Source text:

In the latest Railway Magazine, there is a very brief article that includes a report that IETs (Class 800, etc.) have had problems during Britain’s recent hot weather.


----------



## frequentflyer (Aug 1, 2018)

Yes, they are having teething problems with the Hitachi 800s, supposedly the 802s fixes most of the problems. The 800 is more a premium type product though, and the new Alstom TGV lite Acela 2s will have that segment covered on the NEC.

There are other EMU/DMU products out there such as Stadler which so far has a stellar reputation. And we know Anderson has talked to them informally.

http://railcolornews.com/2018/06/30/uk-the-very-first-flirt-uk-is-out-bmu-on-transport/


----------



## jrud (Aug 6, 2018)

frequentflyer said:


> Yes, they are having teething problems with the Hitachi 800s, supposedly the 802s fixes most of the problems. The 800 is more a premium type product though, and the new Alstom TGV lite Acela 2s will have that segment covered on the NEC.
> 
> There are other EMU/DMU products out there such as Stadler which so far has a stellar reputation. And we know Anderson has talked to them informally.

Given request 1: In the forum thread about Hitachi trains, which maker does frequentflyer say has had a stellar reputation so far?
Given request 2: Carry the forum thread about Hitachi trains forward from its last line.

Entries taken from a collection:
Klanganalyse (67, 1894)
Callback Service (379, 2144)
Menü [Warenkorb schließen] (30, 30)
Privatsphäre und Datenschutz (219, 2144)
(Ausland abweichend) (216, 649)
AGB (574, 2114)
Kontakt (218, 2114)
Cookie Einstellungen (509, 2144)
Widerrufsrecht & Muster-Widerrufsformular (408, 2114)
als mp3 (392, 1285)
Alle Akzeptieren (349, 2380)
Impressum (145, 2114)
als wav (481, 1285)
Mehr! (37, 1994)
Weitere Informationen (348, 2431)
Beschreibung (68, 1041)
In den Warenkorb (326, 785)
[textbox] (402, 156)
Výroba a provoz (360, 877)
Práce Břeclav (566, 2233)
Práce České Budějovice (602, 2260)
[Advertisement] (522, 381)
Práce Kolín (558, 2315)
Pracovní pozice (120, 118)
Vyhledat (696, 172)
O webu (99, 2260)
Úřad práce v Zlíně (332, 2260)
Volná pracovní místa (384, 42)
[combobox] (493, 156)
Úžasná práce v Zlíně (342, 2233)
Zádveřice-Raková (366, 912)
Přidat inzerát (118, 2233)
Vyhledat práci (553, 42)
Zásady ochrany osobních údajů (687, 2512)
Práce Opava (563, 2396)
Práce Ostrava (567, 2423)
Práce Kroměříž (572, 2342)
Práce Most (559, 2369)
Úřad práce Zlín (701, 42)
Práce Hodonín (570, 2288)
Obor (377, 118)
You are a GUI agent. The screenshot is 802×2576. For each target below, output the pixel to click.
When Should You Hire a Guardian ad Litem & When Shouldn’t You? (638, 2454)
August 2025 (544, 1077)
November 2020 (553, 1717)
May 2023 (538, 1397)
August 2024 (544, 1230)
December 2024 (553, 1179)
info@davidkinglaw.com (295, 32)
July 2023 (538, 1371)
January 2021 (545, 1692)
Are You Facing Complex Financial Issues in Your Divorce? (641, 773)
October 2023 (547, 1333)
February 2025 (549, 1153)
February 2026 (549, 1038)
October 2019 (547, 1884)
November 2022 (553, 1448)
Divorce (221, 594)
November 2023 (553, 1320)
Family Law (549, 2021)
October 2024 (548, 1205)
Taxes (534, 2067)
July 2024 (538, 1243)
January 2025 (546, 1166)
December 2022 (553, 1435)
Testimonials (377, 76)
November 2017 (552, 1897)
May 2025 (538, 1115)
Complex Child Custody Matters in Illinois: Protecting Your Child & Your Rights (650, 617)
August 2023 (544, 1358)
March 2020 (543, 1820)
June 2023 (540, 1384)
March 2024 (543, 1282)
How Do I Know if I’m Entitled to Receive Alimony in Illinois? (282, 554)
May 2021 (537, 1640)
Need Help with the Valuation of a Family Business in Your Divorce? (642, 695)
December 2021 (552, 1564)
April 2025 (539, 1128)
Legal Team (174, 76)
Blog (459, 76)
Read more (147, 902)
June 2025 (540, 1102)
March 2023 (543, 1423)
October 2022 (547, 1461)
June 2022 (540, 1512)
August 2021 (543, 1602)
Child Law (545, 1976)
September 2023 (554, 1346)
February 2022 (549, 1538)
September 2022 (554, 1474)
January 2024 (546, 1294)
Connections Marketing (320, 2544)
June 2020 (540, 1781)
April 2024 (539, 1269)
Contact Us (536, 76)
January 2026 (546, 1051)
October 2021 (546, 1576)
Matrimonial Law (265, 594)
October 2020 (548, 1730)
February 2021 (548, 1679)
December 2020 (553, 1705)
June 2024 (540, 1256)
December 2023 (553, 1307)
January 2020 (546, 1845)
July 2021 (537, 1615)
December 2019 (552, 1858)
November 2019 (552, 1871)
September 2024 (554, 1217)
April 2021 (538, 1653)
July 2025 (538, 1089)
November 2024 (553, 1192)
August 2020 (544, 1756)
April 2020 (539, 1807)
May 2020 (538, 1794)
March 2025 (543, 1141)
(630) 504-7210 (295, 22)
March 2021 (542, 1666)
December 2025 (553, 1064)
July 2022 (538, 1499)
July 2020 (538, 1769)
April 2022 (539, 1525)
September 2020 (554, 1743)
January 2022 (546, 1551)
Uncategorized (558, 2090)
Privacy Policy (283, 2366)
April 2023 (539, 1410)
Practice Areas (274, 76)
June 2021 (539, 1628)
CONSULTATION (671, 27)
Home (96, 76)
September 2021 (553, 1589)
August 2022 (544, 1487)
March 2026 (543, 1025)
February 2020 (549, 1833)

Reply 1: Stadler

Reply 2:
> 
> http://railcolornews.com/2018/06/30/uk-the-very-first-flirt-uk-is-out-bmu-on-transport/


There are significant differences in the intended service for Hitachi IETs (800s etc) versus the Alstom Avelias. But the more restrictive British loading gauge also had a strong influence on the IET design. Even the to-be-built British HSTs (similar requirements to the Avelias) appear to be burdened with the small loading gauge.
The Stadler designs are very nice but any route with high platforms is going to require significant changes to the single-level DMU/EMU FLIRT. If you can go to bi-level, the EMU KISS can handle high and low-level platforms but a DMU version would require significant work.

Siemens has the only current modern train sets in the USA that can operate on high/low platforms and not under catenary.

Time will tell if others are going to invest the money needed to handle all the variations in the USA market.


----------



## NSC1109 (Aug 9, 2018)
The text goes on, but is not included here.